2013年2月16日 星期六

Cortical myoclonus

The following sections about cortical myoclonus was excerpted from Eplilesy textbook on 2013/02/16
Cortical myoclonus reflects impulses that originate in the sensorimotor cortex and travel down the brainstem. Cortical myoclonus is typically seen in progressive myoclonus epilepsy. Muscles involved tend to be distal more than proximal and flexor more than extensor, and to involve more the face and upper extremities than the rest of the body. Cortical myoclonus is more commonly encountered in a multifocal form, presenting with multifocal spike discharges. If myoclonus is triggered by stimuli, the term cortical reflex myoclonus is used. If myoclonus occurs periodically, the term epilepsia partialis continua is used. The neurons in the sensorimotor cortex may be primarily hyperexcitable, or may be driven by abnormal inputs from the neurons of other brain parts. Therefore, cortical myoclonus occasionally is called fragmented epileptic convulsion.

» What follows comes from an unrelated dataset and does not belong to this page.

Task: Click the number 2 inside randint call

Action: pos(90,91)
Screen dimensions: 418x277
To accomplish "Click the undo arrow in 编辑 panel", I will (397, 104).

In patients with cortical reflex myoclonus, the cortical components of median-nerve SEP showed abnormally large amplitude. Usually, the initial peaks (N20/P22) are not large, and the following components become higher. This giant SEP is thought to indicate hyperexcitability of the sensorimotor cortex. Abnormally large evoked potentials were also reported by photic stimulation.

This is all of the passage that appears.